Ici, "la qualification ne peut être exclue", conclut l'avocat, compte tenu notamment de "certains éléments de mise en page", comme la taille de la police utilisée pour écrire en grand "La France insoumise". De même, les mentions "membre de l'équipe de Jean-Luc Mélenchon" et "La France insoumise" peuvent laisser croire qu'Andréa Kotarac occupe toujours cette fonction et qu'il est encore membre de LFI, alors qu'il a démissionné de ce parti et qu'il a décidé de renoncer à son mandat régional.
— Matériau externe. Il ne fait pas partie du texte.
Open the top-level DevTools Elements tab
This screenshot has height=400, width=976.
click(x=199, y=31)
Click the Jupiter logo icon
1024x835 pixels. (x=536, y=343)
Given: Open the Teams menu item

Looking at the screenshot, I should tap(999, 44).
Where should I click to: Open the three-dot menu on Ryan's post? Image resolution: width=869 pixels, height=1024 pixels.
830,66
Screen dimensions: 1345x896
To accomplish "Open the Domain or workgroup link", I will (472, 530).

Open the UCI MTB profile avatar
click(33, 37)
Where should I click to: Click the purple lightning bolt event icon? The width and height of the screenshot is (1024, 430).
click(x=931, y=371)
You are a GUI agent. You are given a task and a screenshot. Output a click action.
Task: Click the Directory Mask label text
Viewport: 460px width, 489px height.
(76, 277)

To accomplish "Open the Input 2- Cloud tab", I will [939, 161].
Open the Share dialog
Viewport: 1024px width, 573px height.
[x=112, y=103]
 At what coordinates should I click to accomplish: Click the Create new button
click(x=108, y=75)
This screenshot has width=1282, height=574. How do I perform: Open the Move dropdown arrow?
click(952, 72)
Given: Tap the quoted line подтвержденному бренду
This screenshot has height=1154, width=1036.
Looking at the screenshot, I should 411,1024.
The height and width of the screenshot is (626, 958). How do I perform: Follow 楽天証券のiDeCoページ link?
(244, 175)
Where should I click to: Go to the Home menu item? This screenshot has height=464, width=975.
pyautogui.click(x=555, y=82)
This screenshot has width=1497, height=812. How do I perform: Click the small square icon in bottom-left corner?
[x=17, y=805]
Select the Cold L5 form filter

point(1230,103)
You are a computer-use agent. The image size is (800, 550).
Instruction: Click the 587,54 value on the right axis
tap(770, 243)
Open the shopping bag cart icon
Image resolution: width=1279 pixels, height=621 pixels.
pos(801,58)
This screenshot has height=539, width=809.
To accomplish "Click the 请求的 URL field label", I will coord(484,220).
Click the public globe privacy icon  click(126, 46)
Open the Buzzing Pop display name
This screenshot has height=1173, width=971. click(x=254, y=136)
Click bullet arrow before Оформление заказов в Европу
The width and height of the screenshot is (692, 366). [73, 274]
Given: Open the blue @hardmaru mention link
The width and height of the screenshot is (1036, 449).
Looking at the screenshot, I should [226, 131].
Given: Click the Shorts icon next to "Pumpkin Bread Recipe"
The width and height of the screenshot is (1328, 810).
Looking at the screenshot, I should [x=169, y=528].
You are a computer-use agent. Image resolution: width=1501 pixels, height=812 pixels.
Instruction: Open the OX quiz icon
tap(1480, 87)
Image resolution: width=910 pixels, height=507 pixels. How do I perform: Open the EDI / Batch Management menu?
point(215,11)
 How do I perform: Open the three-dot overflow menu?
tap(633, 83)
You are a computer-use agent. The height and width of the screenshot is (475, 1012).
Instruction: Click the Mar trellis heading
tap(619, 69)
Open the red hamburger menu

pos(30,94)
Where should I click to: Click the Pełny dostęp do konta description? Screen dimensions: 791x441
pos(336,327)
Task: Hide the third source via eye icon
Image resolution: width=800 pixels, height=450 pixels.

Depuis la loi de 2011, les manœuvres frauduleuses sont sanctionnées d'une annulation partielle ou totale du scrutin, mais aussi d'une peine d'inéligibilité allant jusqu'à trois ans pour le ou les candidats y ayant pris part. Mais "à condition qu'elles aient eu une incidence sur le scrutin". Or dans le cas présent, le tract controversé est apparu plus de dix jours avant le vote. "Le juge peut considérer que La France insoumise a eu le temps nécessaire pour réagir." Enfin, fait observer l'avocat en droit public Louis le Foyer de Costil : "La justice n'annule pas un tract. Et la tromperie de l'électeur est toujours jugée après le scrutin."